The third season's premiere, "A Tale of Two Cities", was the first episode of Lost to feature Juliet. Mitchell has commented one of her first days shooting was for the season's opening sequence, during which the Others watch Oceanic Flight 815 fall out of the sky and crash on the Island. When she first met actor Matthew Fox, they briefly introduced themselves but most of their initial conversation was in regard to the script and their characters. Mitchell found this helpful while shooting the premiere's scenes, since then they knew the other as their characters, and not as Matthew and Elizabeth. The scene in which Jack yells at Juliet, and she responds "No Jack, I think you're stubborn", was used as her audition scene. While she is initially depicted as a morally ambiguous antiheroine, Juliet is, over the course of the series, shown to be an intelligent and resourceful individual who tries to help others but often feels conflicted over her own needs.

==Reception==
Both the character and Elizabeth Mitchell's performance have received significant praise from critics and fans. Juliet is widely considered to be the best female character on Lost and is often ranked on lists of the top 10 characters of the series.

Juliet's debut in the third season's premiere "A Tale of Two Cities" received a positive response, with the Los Angeles Times praising her "killer" introduction. IGN found her first encounters with Jack "interesting", and called her "a promising new character who will hopefully add a new dimension to The Others." Juliet's moral ambiguity and initially mysterious true intentions were also met with praise. Entertainment Weekly described "scheming Juliet" as "captivating". Maureen Ryan of the Chicago Tribune opined that Juliet replaced Ben Linus as the "most chilling villain on Lost" and declared her the "Best female villain of the fall of 2006", writing, "Her icy reserve is what makes Juliet so effective as a character; does it mask sorrow or a heart of stone? Not knowing is what gives her scenes such suspense."

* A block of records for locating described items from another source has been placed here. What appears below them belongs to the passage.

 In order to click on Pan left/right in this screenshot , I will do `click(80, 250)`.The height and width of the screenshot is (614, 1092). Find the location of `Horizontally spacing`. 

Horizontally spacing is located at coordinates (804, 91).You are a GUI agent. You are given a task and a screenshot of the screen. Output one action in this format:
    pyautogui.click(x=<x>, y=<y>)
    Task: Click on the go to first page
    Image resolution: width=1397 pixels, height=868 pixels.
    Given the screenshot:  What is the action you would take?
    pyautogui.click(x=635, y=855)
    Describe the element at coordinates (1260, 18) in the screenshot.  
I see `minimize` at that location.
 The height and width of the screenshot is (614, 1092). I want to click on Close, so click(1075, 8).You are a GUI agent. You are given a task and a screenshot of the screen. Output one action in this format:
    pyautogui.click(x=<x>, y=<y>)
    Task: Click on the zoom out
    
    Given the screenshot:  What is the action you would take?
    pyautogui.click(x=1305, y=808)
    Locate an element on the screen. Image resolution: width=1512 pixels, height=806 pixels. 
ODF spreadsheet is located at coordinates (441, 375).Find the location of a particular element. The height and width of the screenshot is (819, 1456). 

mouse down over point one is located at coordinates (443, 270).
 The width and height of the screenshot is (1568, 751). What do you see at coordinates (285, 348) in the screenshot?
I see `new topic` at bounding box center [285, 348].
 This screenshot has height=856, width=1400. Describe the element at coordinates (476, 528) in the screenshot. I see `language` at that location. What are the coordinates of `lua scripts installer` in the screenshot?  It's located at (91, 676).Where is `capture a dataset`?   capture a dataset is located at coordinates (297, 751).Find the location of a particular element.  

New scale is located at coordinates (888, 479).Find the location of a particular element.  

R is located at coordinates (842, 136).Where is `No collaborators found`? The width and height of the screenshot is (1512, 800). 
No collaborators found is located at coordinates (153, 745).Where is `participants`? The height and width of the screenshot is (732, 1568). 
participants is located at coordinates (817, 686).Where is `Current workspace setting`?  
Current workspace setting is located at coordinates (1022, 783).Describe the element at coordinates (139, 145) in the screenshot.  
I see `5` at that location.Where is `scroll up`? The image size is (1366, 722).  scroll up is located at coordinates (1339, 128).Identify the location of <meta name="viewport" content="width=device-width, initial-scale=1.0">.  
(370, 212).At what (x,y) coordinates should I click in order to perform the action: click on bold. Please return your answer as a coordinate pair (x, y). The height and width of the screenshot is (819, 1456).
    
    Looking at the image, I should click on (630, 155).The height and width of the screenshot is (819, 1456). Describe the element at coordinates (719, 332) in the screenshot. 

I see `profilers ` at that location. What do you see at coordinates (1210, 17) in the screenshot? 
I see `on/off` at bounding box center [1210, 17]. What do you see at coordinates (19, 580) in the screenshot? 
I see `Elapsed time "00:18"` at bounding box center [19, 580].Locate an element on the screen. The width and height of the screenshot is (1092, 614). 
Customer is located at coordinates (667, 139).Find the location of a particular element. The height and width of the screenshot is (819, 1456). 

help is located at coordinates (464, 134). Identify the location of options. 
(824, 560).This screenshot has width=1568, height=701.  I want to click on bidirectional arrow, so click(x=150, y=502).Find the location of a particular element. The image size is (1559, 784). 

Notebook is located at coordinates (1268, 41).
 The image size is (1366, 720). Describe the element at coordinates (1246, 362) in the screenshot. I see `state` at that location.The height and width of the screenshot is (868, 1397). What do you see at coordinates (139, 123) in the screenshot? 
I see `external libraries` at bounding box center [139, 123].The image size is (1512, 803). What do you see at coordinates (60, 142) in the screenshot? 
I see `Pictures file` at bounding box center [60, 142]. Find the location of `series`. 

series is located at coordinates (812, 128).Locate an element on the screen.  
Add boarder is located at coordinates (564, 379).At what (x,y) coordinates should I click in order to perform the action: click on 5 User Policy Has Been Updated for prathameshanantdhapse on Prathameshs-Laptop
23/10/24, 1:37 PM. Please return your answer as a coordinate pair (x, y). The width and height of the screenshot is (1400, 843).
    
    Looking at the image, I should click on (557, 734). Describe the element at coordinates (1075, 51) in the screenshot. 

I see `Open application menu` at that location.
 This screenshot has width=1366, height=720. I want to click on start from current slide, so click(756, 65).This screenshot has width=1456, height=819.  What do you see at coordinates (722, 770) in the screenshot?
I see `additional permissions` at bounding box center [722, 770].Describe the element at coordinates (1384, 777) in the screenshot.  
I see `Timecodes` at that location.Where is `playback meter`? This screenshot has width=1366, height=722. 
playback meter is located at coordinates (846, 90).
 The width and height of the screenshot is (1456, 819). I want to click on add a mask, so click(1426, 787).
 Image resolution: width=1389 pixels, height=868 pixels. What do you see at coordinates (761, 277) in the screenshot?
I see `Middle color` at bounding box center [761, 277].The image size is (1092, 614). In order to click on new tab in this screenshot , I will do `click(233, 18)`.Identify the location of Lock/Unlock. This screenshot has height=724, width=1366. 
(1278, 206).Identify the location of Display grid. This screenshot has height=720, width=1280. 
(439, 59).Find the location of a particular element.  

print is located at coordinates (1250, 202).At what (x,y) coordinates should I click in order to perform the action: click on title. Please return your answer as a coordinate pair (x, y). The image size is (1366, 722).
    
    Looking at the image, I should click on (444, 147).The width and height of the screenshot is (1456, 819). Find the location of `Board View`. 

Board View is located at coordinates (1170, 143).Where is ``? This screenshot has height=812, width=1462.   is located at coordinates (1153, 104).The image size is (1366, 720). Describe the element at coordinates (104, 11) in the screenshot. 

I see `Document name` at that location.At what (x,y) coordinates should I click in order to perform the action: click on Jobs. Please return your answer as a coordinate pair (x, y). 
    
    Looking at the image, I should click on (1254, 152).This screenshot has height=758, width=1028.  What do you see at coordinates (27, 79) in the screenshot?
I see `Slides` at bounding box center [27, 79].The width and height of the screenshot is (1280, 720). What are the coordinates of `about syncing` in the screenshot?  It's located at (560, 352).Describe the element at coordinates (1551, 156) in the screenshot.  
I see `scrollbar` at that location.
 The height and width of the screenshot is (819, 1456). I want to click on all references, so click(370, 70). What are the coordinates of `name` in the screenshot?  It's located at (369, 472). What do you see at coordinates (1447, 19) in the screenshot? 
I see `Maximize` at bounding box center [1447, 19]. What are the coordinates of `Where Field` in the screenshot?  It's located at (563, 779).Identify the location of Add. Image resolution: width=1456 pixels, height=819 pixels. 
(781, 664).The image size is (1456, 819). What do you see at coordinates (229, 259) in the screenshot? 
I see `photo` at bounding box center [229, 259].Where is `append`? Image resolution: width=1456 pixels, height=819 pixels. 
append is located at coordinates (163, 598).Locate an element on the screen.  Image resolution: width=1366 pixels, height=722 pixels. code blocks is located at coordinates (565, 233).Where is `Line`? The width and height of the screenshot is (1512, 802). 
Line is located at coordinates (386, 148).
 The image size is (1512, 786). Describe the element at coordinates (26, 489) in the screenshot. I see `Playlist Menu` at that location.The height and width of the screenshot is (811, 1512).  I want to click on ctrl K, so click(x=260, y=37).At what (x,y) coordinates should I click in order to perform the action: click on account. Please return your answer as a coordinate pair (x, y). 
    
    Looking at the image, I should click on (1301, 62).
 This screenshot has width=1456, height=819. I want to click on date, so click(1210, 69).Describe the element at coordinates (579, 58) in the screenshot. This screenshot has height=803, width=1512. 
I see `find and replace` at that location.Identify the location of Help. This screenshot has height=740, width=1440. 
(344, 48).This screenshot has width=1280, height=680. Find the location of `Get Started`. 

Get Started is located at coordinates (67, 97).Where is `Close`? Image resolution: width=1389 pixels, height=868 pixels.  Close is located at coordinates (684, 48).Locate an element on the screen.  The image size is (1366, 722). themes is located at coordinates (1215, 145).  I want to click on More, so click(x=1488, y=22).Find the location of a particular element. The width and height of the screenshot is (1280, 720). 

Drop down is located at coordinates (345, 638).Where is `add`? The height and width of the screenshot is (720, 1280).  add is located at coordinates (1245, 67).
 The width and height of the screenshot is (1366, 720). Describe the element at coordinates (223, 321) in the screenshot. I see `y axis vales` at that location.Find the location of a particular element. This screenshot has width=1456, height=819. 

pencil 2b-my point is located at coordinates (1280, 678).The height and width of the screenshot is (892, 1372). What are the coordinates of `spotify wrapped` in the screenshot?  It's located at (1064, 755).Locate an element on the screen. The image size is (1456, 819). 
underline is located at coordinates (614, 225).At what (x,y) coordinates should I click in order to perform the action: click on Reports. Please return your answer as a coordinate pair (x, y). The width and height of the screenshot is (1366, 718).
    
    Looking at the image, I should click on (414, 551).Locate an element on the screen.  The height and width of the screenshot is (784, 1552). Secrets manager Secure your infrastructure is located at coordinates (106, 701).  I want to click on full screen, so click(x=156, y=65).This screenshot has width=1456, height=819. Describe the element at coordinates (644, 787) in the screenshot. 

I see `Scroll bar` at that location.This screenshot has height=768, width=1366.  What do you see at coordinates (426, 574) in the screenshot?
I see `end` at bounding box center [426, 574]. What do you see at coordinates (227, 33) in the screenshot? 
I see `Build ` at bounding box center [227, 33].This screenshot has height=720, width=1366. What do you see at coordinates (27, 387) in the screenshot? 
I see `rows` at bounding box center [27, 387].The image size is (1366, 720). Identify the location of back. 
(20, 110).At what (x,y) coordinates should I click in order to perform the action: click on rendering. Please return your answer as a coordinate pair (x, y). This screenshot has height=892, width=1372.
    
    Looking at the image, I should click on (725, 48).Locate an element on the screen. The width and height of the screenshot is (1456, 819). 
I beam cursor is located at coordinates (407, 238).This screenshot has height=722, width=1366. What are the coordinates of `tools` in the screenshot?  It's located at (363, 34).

The display of the character's "more human side" through flashbacks in "Not in Portland" was lauded by IGN's Chris Carabott, who deemed the episode worthy of getting viewers "back on the Lost hype train." Carabott also deemed Elizabeth Mitchell's performance in the subsequent Juliet-centric episode "One of Us" as "[Mitchell's] best of the season," writing, "She does a wonderful job portraying the character's emotional rollercoaster ride from confident scientist to heartbroken captive of the Others." BuddyTV Senior Writer Jon Lachonis also complimented Mitchell's "sensitive, enigmatic portrayal" of Juliet in "One of Us", which he called "the most perfect episode of Lost ever produced, bar none."

For her performance in the fourth season's Juliet-centric episode, "The Other Woman", Mitchell won the award for "Best Supporting Actress on Television" at the 34th Saturn Awards in 2008.

Mitchell submitted her performance in the episode "One of Us" for consideration on her behalf in the category of "Outstanding Supporting Actress in a Drama Series" at the 2007 Emmy Awards, but was not nominated. She did, however, receive an Emmy nomination in 2010 for her performance in the series finale "The End", this time in the guest actress category.